## [AIM OF THE TASK]
Could you reproduce the lines below from the one with "The height and width of the screenshot is (711, 1262)." through the one with "The image size is (1120, 382)."? Keep both ends and add nothing.

## [RECORDS]

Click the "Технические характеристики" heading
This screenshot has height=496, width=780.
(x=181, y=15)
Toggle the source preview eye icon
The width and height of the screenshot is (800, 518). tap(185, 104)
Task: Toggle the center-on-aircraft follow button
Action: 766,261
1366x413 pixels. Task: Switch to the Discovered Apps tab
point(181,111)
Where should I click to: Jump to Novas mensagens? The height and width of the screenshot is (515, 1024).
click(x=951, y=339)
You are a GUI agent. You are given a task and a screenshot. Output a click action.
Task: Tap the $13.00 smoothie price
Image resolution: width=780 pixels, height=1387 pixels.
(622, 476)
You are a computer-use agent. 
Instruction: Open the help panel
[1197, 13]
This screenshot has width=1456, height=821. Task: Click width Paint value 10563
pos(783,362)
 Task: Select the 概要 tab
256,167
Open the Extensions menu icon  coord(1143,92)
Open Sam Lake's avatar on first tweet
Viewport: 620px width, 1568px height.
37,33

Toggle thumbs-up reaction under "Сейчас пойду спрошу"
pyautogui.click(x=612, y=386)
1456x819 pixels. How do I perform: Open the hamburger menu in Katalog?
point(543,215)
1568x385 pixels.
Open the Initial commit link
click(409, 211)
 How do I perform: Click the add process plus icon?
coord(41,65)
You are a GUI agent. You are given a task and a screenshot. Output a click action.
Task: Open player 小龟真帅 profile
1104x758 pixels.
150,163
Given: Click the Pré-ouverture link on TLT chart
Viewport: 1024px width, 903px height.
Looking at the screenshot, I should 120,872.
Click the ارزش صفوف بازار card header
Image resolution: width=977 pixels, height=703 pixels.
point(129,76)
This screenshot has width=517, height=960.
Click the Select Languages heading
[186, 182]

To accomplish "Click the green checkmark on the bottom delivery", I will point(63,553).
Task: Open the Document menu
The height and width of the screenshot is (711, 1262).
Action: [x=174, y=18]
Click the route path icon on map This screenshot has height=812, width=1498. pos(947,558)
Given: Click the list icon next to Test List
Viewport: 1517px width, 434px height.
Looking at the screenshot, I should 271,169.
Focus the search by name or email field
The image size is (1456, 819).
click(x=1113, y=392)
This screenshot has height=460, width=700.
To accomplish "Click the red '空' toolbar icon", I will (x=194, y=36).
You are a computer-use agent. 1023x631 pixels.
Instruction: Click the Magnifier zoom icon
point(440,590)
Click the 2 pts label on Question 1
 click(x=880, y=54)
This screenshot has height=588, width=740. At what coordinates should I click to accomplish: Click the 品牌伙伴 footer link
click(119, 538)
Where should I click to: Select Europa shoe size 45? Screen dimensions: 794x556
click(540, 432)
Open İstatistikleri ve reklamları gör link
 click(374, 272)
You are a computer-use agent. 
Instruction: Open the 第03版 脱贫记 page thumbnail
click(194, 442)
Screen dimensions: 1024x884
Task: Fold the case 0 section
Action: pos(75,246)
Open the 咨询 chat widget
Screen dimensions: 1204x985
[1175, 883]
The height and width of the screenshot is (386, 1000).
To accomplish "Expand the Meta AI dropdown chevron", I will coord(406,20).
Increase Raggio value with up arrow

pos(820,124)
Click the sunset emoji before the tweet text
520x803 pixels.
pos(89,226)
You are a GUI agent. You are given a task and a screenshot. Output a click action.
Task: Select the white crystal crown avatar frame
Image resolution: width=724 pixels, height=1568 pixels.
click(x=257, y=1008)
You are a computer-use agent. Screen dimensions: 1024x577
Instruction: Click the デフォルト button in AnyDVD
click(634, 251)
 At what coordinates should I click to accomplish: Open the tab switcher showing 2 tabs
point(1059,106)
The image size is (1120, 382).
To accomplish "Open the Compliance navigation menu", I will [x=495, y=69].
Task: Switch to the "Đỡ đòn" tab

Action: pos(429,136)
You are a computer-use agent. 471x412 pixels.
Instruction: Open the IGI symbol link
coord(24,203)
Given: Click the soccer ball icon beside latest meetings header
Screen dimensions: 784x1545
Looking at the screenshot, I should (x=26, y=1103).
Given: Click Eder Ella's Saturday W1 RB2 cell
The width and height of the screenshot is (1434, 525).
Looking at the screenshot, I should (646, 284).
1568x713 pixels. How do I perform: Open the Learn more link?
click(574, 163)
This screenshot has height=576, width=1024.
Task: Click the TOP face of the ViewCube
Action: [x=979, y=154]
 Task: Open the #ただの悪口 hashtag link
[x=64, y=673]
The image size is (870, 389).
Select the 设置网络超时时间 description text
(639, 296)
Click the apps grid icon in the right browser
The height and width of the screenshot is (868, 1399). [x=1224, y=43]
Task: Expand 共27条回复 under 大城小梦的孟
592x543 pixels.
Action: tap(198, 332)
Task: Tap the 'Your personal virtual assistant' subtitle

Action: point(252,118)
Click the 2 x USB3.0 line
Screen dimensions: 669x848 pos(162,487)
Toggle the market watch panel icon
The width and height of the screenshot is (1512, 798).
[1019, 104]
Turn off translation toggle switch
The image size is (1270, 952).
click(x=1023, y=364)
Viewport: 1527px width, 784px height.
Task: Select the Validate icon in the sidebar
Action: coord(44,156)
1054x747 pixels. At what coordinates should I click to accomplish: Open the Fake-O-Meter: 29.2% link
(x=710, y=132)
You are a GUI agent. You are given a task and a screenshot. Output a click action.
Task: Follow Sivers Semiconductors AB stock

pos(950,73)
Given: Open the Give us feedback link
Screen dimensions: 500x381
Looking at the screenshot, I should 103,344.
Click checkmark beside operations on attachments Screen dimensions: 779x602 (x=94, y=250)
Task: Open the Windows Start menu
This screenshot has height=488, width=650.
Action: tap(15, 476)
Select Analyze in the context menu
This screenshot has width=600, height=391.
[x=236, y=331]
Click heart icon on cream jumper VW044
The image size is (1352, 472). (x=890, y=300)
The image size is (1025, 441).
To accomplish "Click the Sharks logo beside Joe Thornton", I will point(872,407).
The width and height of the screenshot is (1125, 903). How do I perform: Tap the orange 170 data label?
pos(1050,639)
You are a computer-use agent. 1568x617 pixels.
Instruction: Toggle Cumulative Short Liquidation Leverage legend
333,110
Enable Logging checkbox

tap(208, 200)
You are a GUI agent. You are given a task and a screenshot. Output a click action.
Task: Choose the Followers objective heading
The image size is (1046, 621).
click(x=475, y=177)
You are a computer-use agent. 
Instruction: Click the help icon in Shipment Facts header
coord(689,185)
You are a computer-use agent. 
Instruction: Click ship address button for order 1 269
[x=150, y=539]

## [OUTPUT OF THE EXERCISE]
The height and width of the screenshot is (711, 1262).
Action: [x=174, y=18]
Click the route path icon on map This screenshot has height=812, width=1498. pos(947,558)
Given: Click the list icon next to Test List
Viewport: 1517px width, 434px height.
Looking at the screenshot, I should 271,169.
Focus the search by name or email field
The image size is (1456, 819).
click(x=1113, y=392)
This screenshot has height=460, width=700.
To accomplish "Click the red '空' toolbar icon", I will (x=194, y=36).
You are a computer-use agent. 1023x631 pixels.
Instruction: Click the Magnifier zoom icon
point(440,590)
Click the 2 pts label on Question 1
 click(x=880, y=54)
This screenshot has height=588, width=740. At what coordinates should I click to accomplish: Click the 品牌伙伴 footer link
click(119, 538)
Where should I click to: Select Europa shoe size 45? Screen dimensions: 794x556
click(540, 432)
Open İstatistikleri ve reklamları gör link
 click(374, 272)
You are a computer-use agent. 
Instruction: Open the 第03版 脱贫记 page thumbnail
click(194, 442)
Screen dimensions: 1024x884
Task: Fold the case 0 section
Action: pos(75,246)
Open the 咨询 chat widget
Screen dimensions: 1204x985
[1175, 883]
The height and width of the screenshot is (386, 1000).
To accomplish "Expand the Meta AI dropdown chevron", I will coord(406,20).
Increase Raggio value with up arrow

pos(820,124)
Click the sunset emoji before the tweet text
520x803 pixels.
pos(89,226)
You are a GUI agent. You are given a task and a screenshot. Output a click action.
Task: Select the white crystal crown avatar frame
Image resolution: width=724 pixels, height=1568 pixels.
click(x=257, y=1008)
You are a computer-use agent. Screen dimensions: 1024x577
Instruction: Click the デフォルト button in AnyDVD
click(634, 251)
 At what coordinates should I click to accomplish: Open the tab switcher showing 2 tabs
point(1059,106)
The image size is (1120, 382).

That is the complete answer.